Aaron Phangiso

Personal information
- Full name: Aaron Mpho Phangiso
- Born: 21 January 1984 (age 42) Ga-Rankuwa, Transvaal Province, South Africa
- Batting: Right-handed
- Bowling: Left arm orthodox
- Role: Bowler

International information
- National side: South Africa (2012–2018);
- ODI debut (cap 108): 25 January 2013 v New Zealand
- Last ODI: 9 October 2016 v Australia
- ODI shirt no.: 69
- T20I debut (cap 56): 23 December 2012 v New Zealand
- Last T20I: 24 February 2018 v India
- T20I shirt no.: 69

Domestic team information
- 2004/05–present: Northerns
- 2005/06–2007/08: Titans
- 2008/09–2020/21: Lions
- 2008/09–2018/19: Gauteng
- 2011/12–2019/20: North West
- 2018: Nelson Mandela Bay Giants
- 2019: Jozi Stars
- 2023: Joburg Super Kings

Career statistics
| Competition | ODI | T20I | FC | LA |
| Matches | 21 | 16 | 86 | 202 |
| Runs scored | 81 | 19 | 1,833 | 992 |
| Batting average | 7.36 | 6.33 | 20.82 | 11.02 |
| 100s/50s | 0/0 | 0/0 | 0/8 | 0/2 |
| Top score | 20 | 13 | 77 | 68 |
| Balls bowled | 1,085 | 342 | 11,356 | 8,874 |
| Wickets | 26 | 20 | 166 | 214 |
| Bowling average | 31.88 | 22.15 | 35.81 | 32.37 |
| 5 wickets in innings | 0 | 0 | 4 | 0 |
| 10 wickets in match | 0 | 0 | 0 | 0 |
| Best bowling | 3/40 | 3/25 | 6/77 | 4/30 |
| Catches/stumpings | 4/– | 0/– | 60/1 | 60/– |
- Source: ESPNcricinfo, 29 December 2022

= Aaron Phangiso =

South African cricketer

Aaron Mpho Phangiso (born 21 January 1984) is an international South African cricketer who domestically plays for Northerns.
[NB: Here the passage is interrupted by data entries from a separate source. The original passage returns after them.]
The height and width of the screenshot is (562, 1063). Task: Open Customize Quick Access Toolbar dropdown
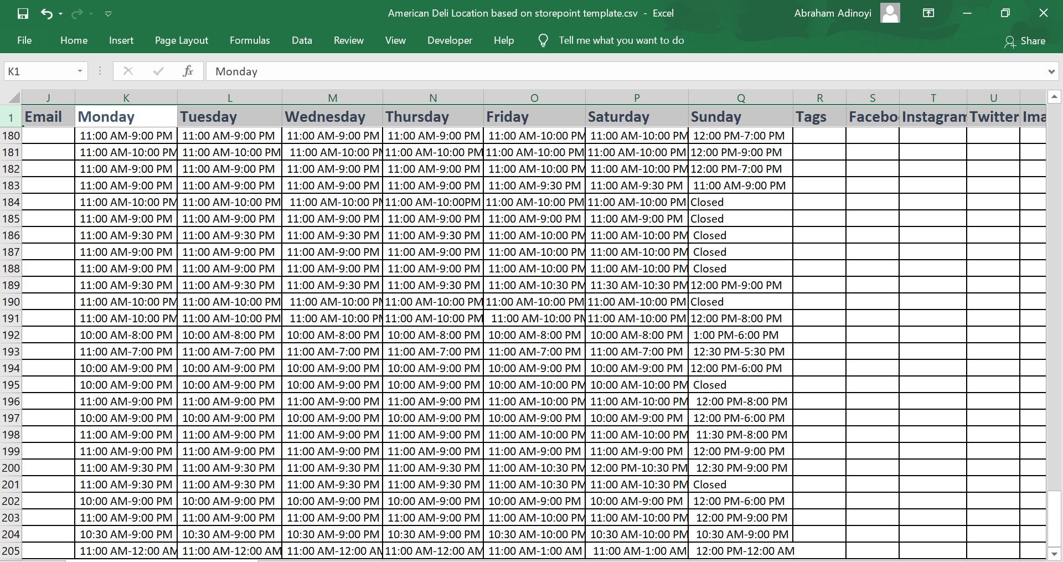[109, 14]
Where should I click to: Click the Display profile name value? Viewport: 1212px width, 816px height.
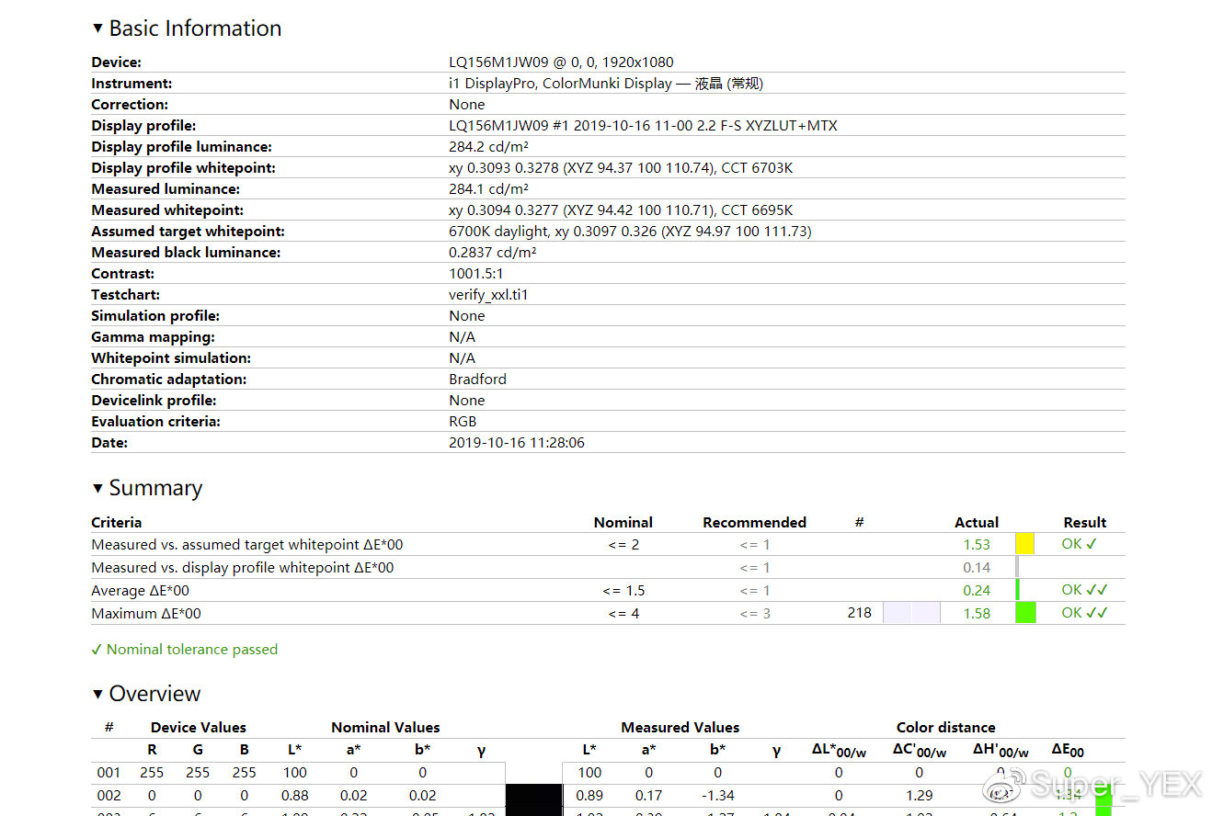pos(643,126)
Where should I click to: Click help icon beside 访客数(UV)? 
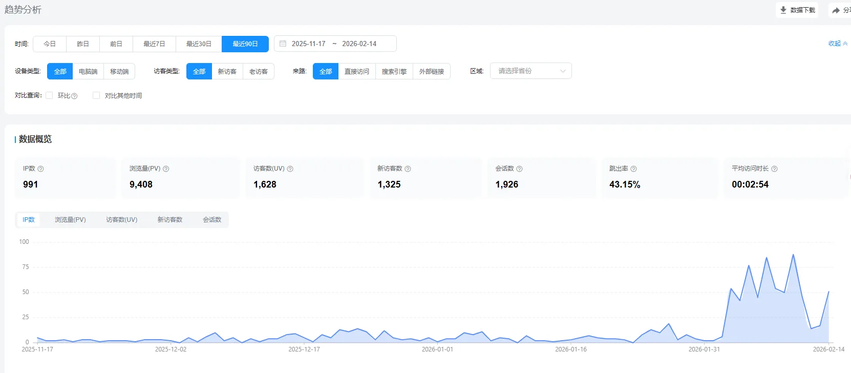point(290,169)
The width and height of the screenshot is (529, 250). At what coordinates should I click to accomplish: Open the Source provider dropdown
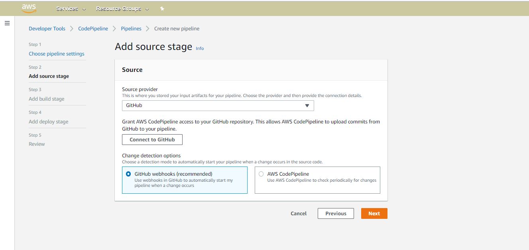click(218, 105)
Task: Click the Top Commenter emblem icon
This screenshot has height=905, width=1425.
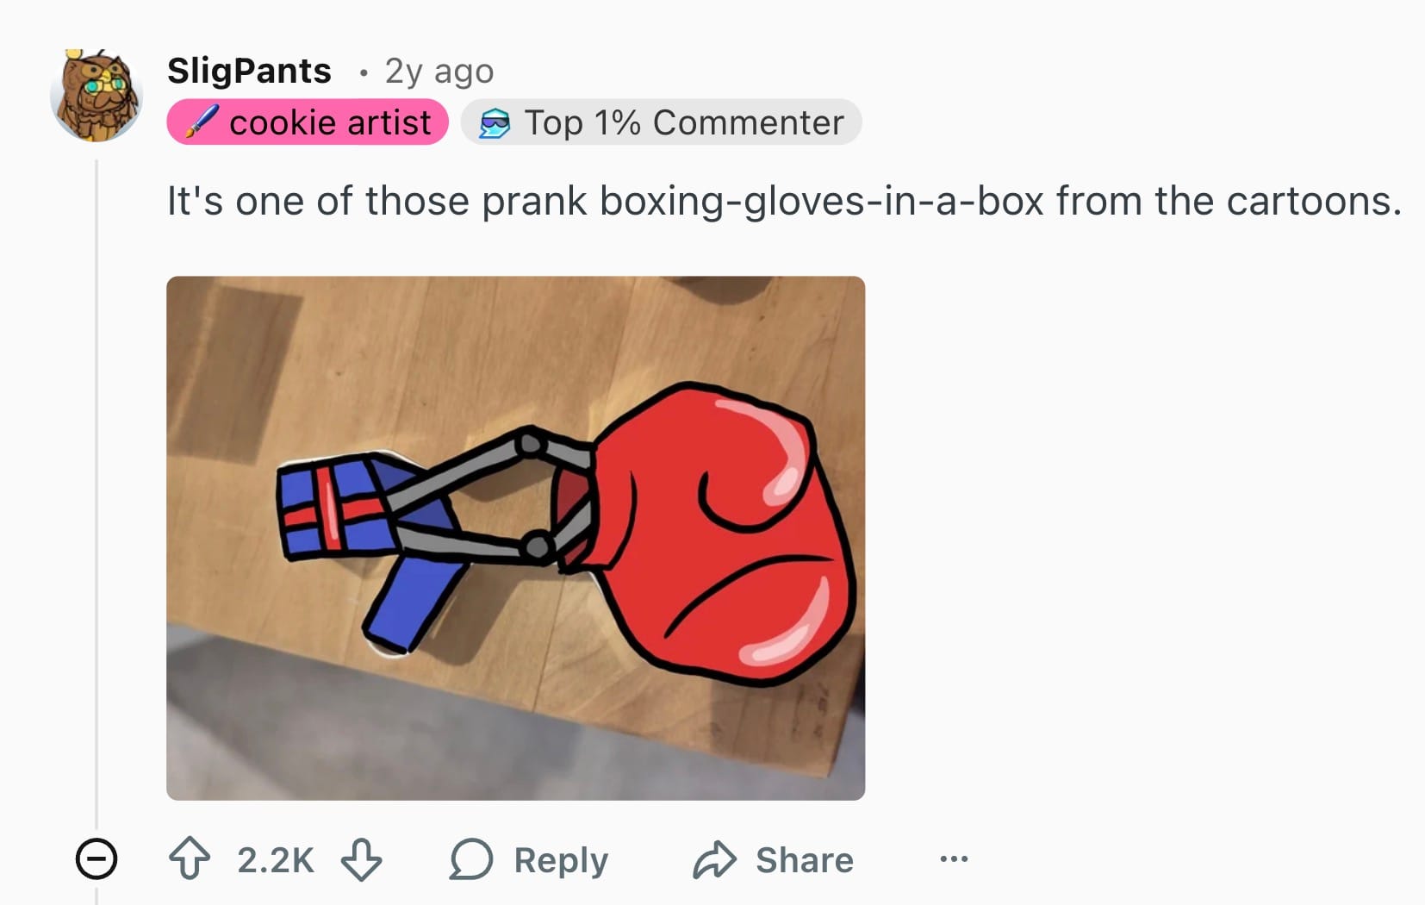Action: click(x=495, y=123)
He is a slow left arm orthodox bowler.

==Domestic career==
In August 2017, Phangiso was named in Bloem City Blazers' squad for the first season of the T20 Global League. However, in October 2017, Cricket South Africa initially postponed the tournament until November 2018, with it being cancelled soon after.

In June 2018, Phangiso was named in the squad for the Highveld Lions team for the 2018–19 season. In October 2018, he was named in Nelson Mandela Bay Giants' squad for the first edition of the Mzansi Super League T20 tournament. In September 2019, he was named in the squad for the Jozi Stars team for the 2019 Mzansi Super League tournament. In April 2021, he was named in Northerns' squad, ahead of the 2021–22 cricket season in South Africa.

==International career==
Phangiso made his international debut for South Africa on 23 December 2012 in a Twenty20 match against New Zealand. He bowled four overs (24 deliveries) and conceded 42 runs. He was included in the North West cricket team squad for the 2015 Africa T20 Cup.